Heavy steers and bullocks improved 2¢ to 3¢ to average 184¢ with sales to 192.2¢/kg. Medium weight 2 score cows were also dearer with most just under 120¢ and 3 scores lifted 5¢ to average 131¢/kg. Good heavy cows made to 160¢ to average 148¢/kg.

New South Wales

Monday holiday reduces throughput

Supply declined 19% markets reported by MLA’s NLRS, as the Monday holiday resulted in the cancellation of Wagga, Tamworth and Forbes. Dubbo recorded an increase of 66% as the yarding was dominated by young cattle, particularly yearling steers and heifers. Gunnedah also recorded an increase of 13% with a good number of yearlings also yarded. CTLX was the only other major saleyard to offer larger numbers as young cattle again dominated. Scone, Inverell and Casino were steady on last week’s levels.

Quality remains mixed

The quality of cattle continues to be varied across most markets as the dry spring weather continues across the state. Supplementary fed yearling cattle are scattered through the market fetching high prices, while crop fed cattle are also attracting a premium. The influx of young cattle to markets for the shortened week also highlights the current seasonal conditions.

The usual buyers were present at most markets, as restocker and feeder buyers competed on the unfinished lines, while processors were quite active on any of the suitable lots.

Prices boosted

With the majority of buyers competing, prices generally remained firm or improved slightly. Light and medium D2 vealer steers returning to the paddock were 4¢ to 14¢ dearer, while C2 vealer heifers to slaughter were firm to 5¢/kg easier. The majority of C2 light and medium weight yearling steers to restock orders were cheaper by around 7¢ to 10¢/kg; however feed buyers paid the same levels as last week. Light yearling heifers to restockers were relatively firm averaging 169¢, as feeder buyers paid around 170¢/kg.

Medium weight grown steers to feeder orders averaged 186¢, to be 5¢/kg dearer, while the majority of heavy weights to slaughter were unchanged on last week’s levels at 199¢/kg. Medium weight cows were firm at 119¢/kg as heavy D4 cows to slaughter gained 5¢ to average 145¢/kg.

West Australia

Physical market numbers drop

There was a decrease in cattle numbers recorded at physical markets by MLA’s NLRS. This was due to a holiday Monday, which caused the cancellation of the Southwest sale, while both Muchea and Mt Barker recorded lower supplies than the previous week.

Mustering activity in the far north of the state continues to wind down as temperatures heat up. In the southern Agricultural districts another week of predominately fine and dry weather was received. Despite this, a light weather front did bring some welcome rain to southern and coastal areas.

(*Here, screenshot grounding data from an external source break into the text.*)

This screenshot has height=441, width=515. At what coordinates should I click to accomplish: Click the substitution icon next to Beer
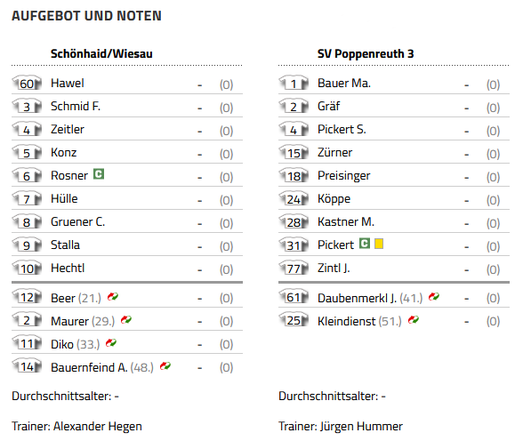(x=113, y=296)
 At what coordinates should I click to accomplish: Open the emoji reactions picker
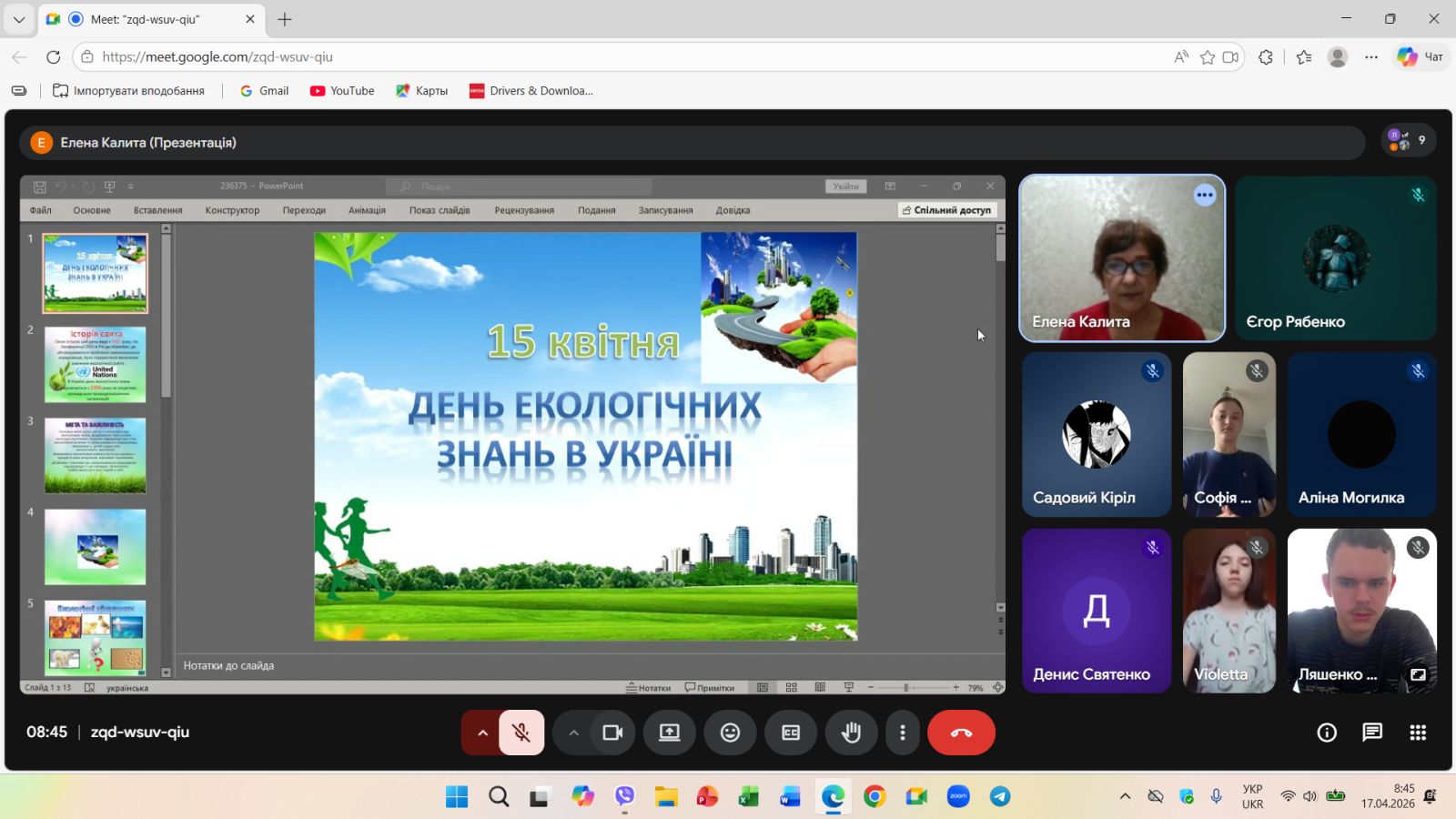(x=730, y=733)
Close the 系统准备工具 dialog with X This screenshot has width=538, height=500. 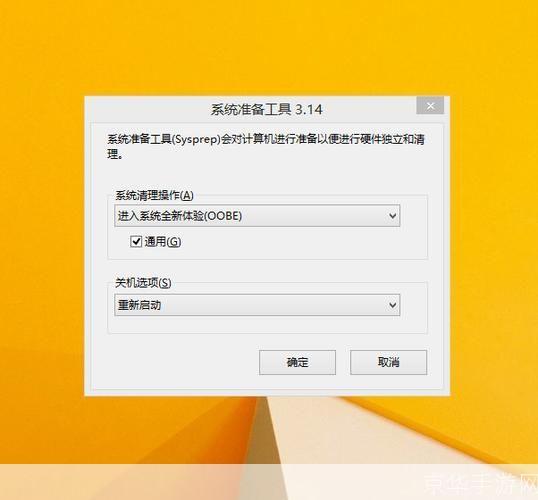click(x=430, y=105)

Feed conditions in the traditional cattle growing areas of the south continue to improve with seasonal conditions now being reported as average. There continues to be discussions regarding grain prices amongst cattle producers and how these will affect the weaner and store prices going forward. This has been the result of below average winter and spring rainfalls in the wheatbelt which will have an affect on yields and subsequent grain prices.

Prices retreat

As has been the case in recent time Muchea was dominated by pastoral drafts with only limited numbers of locally sourced cattle yarded. The supplies of heavy and trade weight steers and heifers remained limited, while young local store supplies remained reasonable. Cow volumes were fair, while there continued to be solid supplies of medium and lightweight pastoral bulls available.

Prices retreated following reduced processor demand throughout slaughter classes, however the mixed quality across both yarding’s was a contributing factor to trend. Price across the majority of slaughter classes reduced between 2¢ and 5¢/kg. Feeder and restocker demand for store grades remained fair, while there was diminished live export demand on lightweight bulls compared to recent weeks.